Now, that isn't the whole story. I did have to make some additional (horrendous) tweaks; for instance, with the draws becoming asynchronous (and thus, non-blocking) there had to be an awareness somewhere of whether an as-yet-unfinished draw op was still taking place, so the table didn't try to draw itself while it drew itself ("Yo dawg, I herd you like DataTables..."), so each table's settings are extended with a state variable to indicate whether a draw is underway, and the API was extended to add a variant of the draw function that could keep attempting to start a draw operation until it was safely able to complete... a variant for .clear() was also made promise-based, and again resolves only when the table is "safe" so you know you can further manipulate the table, if you're doing that... all quite horrible, I assure you.
But it works. It works really well. The UI remains smooth and responsive throughout, even with lots of data being handled. There do not appear to be any issues with duplicate rows, missing rows, adding or deleting rows (even in rapid succession, faster than the table can nominally draw), sorting tables, errors, crashes or anything. I keep trying to find ways to break it and (so far) it's behaving perfectly.
As if it's waiting, for when I least expect it... For when I lower my guard... Then, it shall get revenge.
Anyway, before the software gods smite my being from this plane of existence I thought I would share this evil little experiment and solicit any feedback, even if it's just "but why" or "vomiting noises". Despite it fundamentally breaking how DataTables is intended to work as far as the API is concerned, I do think there is value in having DataTables perform draw operations in this manner... but then I would be biased, wouldn't I!
Answers
Hi,
Thanks for the write up. Interesting approach - as you say it is a bit of a tradeoff.
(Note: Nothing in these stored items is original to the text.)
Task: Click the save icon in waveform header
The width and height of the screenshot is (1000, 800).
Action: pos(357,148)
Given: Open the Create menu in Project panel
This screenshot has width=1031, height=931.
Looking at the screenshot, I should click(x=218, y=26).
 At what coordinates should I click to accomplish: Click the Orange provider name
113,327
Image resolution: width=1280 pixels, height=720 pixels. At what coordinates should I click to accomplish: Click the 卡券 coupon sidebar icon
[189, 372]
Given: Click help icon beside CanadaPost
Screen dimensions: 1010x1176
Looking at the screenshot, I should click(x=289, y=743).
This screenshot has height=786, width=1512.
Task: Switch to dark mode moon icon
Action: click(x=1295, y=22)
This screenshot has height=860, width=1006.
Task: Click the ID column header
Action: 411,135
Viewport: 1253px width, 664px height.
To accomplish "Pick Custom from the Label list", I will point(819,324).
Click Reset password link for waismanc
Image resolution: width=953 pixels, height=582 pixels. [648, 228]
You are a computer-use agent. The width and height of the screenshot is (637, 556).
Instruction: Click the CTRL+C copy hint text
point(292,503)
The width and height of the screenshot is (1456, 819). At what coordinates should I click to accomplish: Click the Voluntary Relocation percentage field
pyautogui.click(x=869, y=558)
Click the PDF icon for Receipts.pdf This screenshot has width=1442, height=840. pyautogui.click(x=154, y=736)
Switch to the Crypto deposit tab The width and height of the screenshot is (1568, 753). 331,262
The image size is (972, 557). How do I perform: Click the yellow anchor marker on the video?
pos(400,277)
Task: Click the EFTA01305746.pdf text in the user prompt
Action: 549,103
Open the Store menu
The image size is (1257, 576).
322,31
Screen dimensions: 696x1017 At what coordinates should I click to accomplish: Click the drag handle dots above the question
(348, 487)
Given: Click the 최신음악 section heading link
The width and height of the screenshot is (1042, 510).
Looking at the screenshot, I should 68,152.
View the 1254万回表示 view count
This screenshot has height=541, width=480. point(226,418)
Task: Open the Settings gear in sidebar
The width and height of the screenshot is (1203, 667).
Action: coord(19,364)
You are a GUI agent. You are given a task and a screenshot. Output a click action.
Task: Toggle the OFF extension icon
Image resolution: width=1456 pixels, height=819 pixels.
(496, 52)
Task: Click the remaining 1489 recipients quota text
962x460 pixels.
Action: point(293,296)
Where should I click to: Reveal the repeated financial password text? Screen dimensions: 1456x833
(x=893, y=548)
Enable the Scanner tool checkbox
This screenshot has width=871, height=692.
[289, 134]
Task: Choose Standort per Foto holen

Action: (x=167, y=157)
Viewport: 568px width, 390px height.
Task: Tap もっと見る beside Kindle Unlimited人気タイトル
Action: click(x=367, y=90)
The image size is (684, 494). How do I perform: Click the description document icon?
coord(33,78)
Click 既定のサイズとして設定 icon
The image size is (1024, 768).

Trading extra processing time for a more responsive UI while it is drawing, since it can pause while other actions are run by the processor.
At lot of the DataTables extensions code assumes that the draw will be completed by the time the
.
draw
event triggers, so it would be important that this is still the case, but otherwise, good stuff. If that suits your needs - perfectAllan
Thanks for making DataTables! And for tolerating what I did to it, haha; I appreciate the feedback!
I've been tentatively testing it ever since; so far, so good. If I'm not mistaken (entirely possible I am), the
draw
still won't trigger until drawing has completed, since the callback in question_fnCallbackFire( oSettings, 'aoDrawCallback', 'draw', [oSettings] );
is also wrapped inside the anonymous async function, and the preceding For loop is blocking on each row until all the async draw ops are complete.That said, I'm not really using any plugins except for Scroller, so I might just be unknowingly skirting around disaster by accident!
Scroller is likely to be the most sensitive one for this sort of thing to be honest, so if that is working, excellent!